‘Not everyone can be Whitman,’ Borges said in an interview in London long ago. He paused, pretending to reflect. ‘Not even Whitman could be Whitman.’ We knew Borges was only pretending to reflect because we recognised the joke and the timing as belonging so perfectly to him, a Borges short story in miniature, a shortest story. And also because, if we were still sceptical, we could find the joke in his writings. In ‘The Simulacrum’, which Andrew Hurley translates as ‘The Mountebank’, a man arrives in a small village in northern Argentina and exhibits a blonde doll in a cardboard box which serves as her coffin. People file by, offering their condolences, addressing the man as ‘General’. He shakes their hands, murmurs a platitude, and they drop their two pesos in a collection box. The time is July 1952. But this ‘funereal farce’, as Borges puts it, is of course not the real thing. ‘The man in mourning was not Perón and the blonde doll was not the woman Eva Duarte, but then Perón was not Perón either, nor was Eva Eva.’
The implication here, immediately spelled out, is that Perón and Eva were figures in ‘a crass mythology’, and that we know nothing about the anonymous persons who played those roles, a performance only marginally less farcical than that of the man with his doll and his box. But a name is always a role for Borges, an idea of the self, and the interplay between actor and part takes many forms in his writing. In one of his early prose works, The Universal History of Infamy (1935), Borges says of Billy the Kid that he ‘never fully measured up to the legend of himself, but he came closer and closer as time went on’. In a story in the late volume The Book of Sand (1975), a woman makes a remark that is ‘not like her’. ‘But what we say,’ Borges adds, ‘is not always like us.’
‘Not often like us’ is the implication, if indeed there is an ‘us’. ‘Years do not change our essence, if in fact we have an essence.’ But who else would we be, apart from ourselves? Who else could we be? The counterpart of Whitman’s failing to be Whitman is Whitman’s inability to be anyone else, his imprisonment in what his name has come to mean to others. Borges, too, is a figure in a mythology, although certainly not in a crass one, and the man who is also called Borges watches with amazement.

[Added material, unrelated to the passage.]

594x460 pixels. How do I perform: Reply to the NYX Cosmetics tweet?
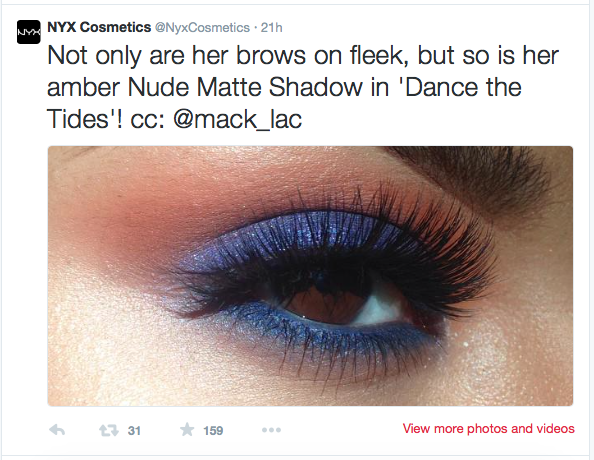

It’s the other one, Borges, that things happen to ... I get news of Borges by mail and I see his name on a shortlist of professors or in a biographical dictionary. I like hour-glasses, maps, 17th-century typography, etymologies, the taste of coffee and the prose of Stevenson; the other man shares those preferences, but in a boastful way which converts them into the attributes of an actor ... Years ago I tried to free myself from him and moved from mythologies of the slums to games with time and infinity, but those games belong to Borges now ... I don’t know which of us is writing this page.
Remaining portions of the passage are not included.